A veces, nos aferramos a lo que conocemos con tanta fuerza que olvidamos que la vida tiene colores que aún no hemos visto. Esta frase de Neale Donald Walsch nos recuerda que la zona de confort, aunque se siente como un refugio cálido y seguro, puede convertirse en una jaula dorada si nos quedamos allí demasiado tiempo. El verdadero crecimiento, esa chispa de vitalidad que nos hace sentir realmente vivos, suele aparecer justo cuando nos atrevemos a dar un paso hacia lo desconocido, allí donde el miedo y la emoción se encuentran.
En nuestro día a paso, es muy fácil caer en la rutina de lo predecible. Nos acostumbramos a los mismos caminos, a las mismas conversaciones y a los mismos hábitos porque no presentan riesgos. Sin embargo, si te fijas bien, los momentos más transformadores de tu historia no ocurrieron mientras estabas descansando en tu sofá, sino cuando decidiste probar algo nuevo, como aprender un idioma, hablarle a un extraño o cambiar de carrera. La comodidad es un lugar hermoso para descansar, pero es un lugar muy árido para florecer.
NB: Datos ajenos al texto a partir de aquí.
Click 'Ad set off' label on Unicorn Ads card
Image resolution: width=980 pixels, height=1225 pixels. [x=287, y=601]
Recuerdo una vez que yo, con mi pequeño corazón de pato, sentía un miedo enorme al intentar compartir mis pensamientos con el mundo. Me sentía tan segura en mi pequeño rincón de silencio, donde nadie podía juzgarme. Pero un día, decidí que mi mensaje era más importante que mi miedo. Al salir de esa zona de seguridad y mostrarme vulnerable, descubrí conexiones y amistades que jamás habrían existido si me hubiera quedado escondida. Ese salto al vacío fue lo que me permitió empezar a sanar y a conectar con otros de una manera profunda.
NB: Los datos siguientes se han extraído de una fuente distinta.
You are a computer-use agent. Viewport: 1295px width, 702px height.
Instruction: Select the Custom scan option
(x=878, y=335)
No te pido que lances tu vida por la ventana de un día para otro, pero sí te invito a que busques pequeñas grietas de aventura en tu cotidianidad. Tal vez sea decir que no a algo que siempre aceptas por compromiso, o quizás sea aceptar esa invitación a un evento que te intimida un poco. Cada pequeño paso fuera de lo familiar es una victoria para tu alma.
Hoy, te invito a que cierres los ojos y te preguntes: ¿qué pequeña cosa podría hacer hoy que me asuste un poquito, pero que me emocione aún más? No tengas miedo de perder la comodidad, porque es precisamente al perderla que te encontrarás a ti mismo.